Toscana. Smi proclama stato di agitazione contro riforma cure territoriali 

Toscana. Smi proclama stato di agitazione contro riforma cure territoriali 

Toscana. Smi proclama stato di agitazione contro riforma cure territoriali 
Dopo lo Snami questa volta è un altro sindacato dei medici di famiglia, lo Smi, a scagliarsi contro l’accordo per la riforma della sanità territoriale siglato tra la Regione e la Fimmg. “Stato di agitazione è conseguenza dell’atteggiamento antisindacale correlato all’avvenuta esclusione dal confronto e dalle trattative”.

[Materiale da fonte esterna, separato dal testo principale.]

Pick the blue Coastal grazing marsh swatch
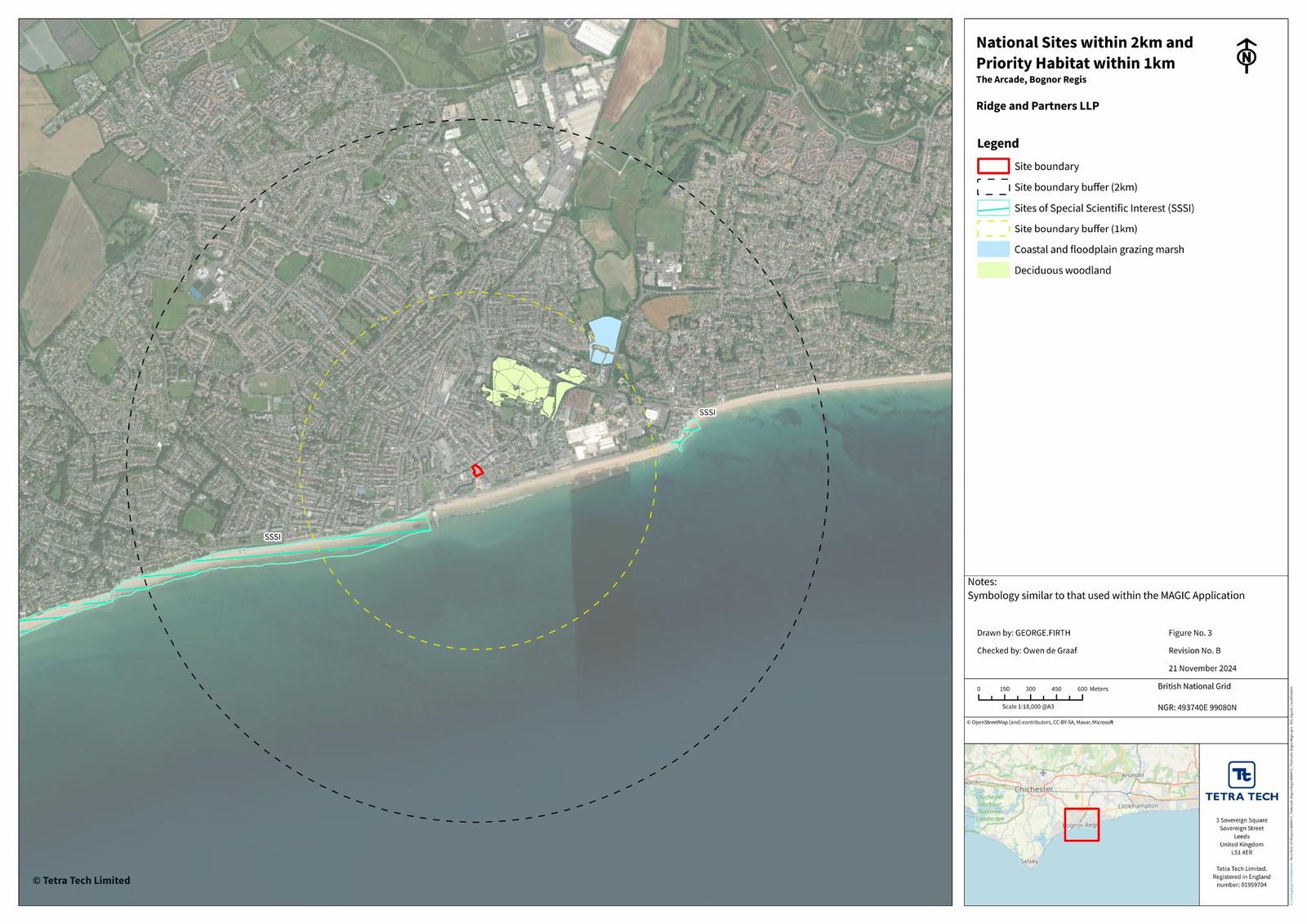Image resolution: width=1307 pixels, height=924 pixels. tap(993, 250)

La riforma delle cure territoriali, in cui spicca la creazione delle Associazioni Funzionali Territoriali (AFT), frutto dell’intesa tra Fimmg e Regione Toscana non piace agli altri sindacati della medicina generale. Ieri era stato lo Snami a criticare duramente il progetto segnalando come non sia opportuno modificare un sistema che già funziona. Sulla stessa lunghezza d’onda lo Smi che oggi ha proclamato lo stato d’agitazione della categoria contro il progetto di riforma.

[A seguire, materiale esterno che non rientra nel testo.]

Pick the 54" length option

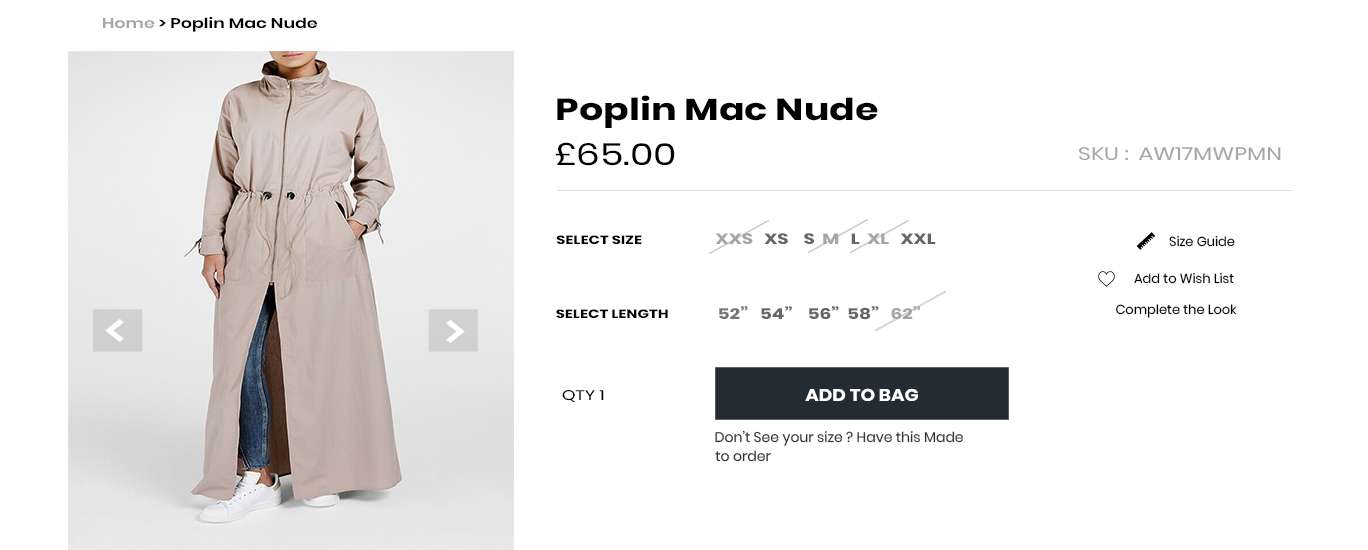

Per lo Smi, innanzitutto il problema è l’esclusione da ogni trattativa. “Abbiamo appreso dell’accordo a mezzo stampa  attraverso interviste e dichiarazioni rese ai media dall’Assessore regionale al Diritto alla Salute e dal Segretario di una sola delle Organizzazioni sindacali rappresentative della Medicina Generale”. Inoltre, per il sindacato i problemi riguardano anche “la perdurante negazione da parte dei vertici regionali a dare risposte soddisfacenti alle pressanti richieste di stabilizzazione che questa O.S. da tempo richiede per un centinaio di medici 118 che da anni concorrono con il proprio lavoro al mantenimento di livelli di garanzia e sicurezza per l’Emergenza Sanitaria Territoriale e per quota parte dei Pronti Soccorsi sempre più esposti a carenze nel proprio personale per i noti blocchi dei turnover e concorsuali”.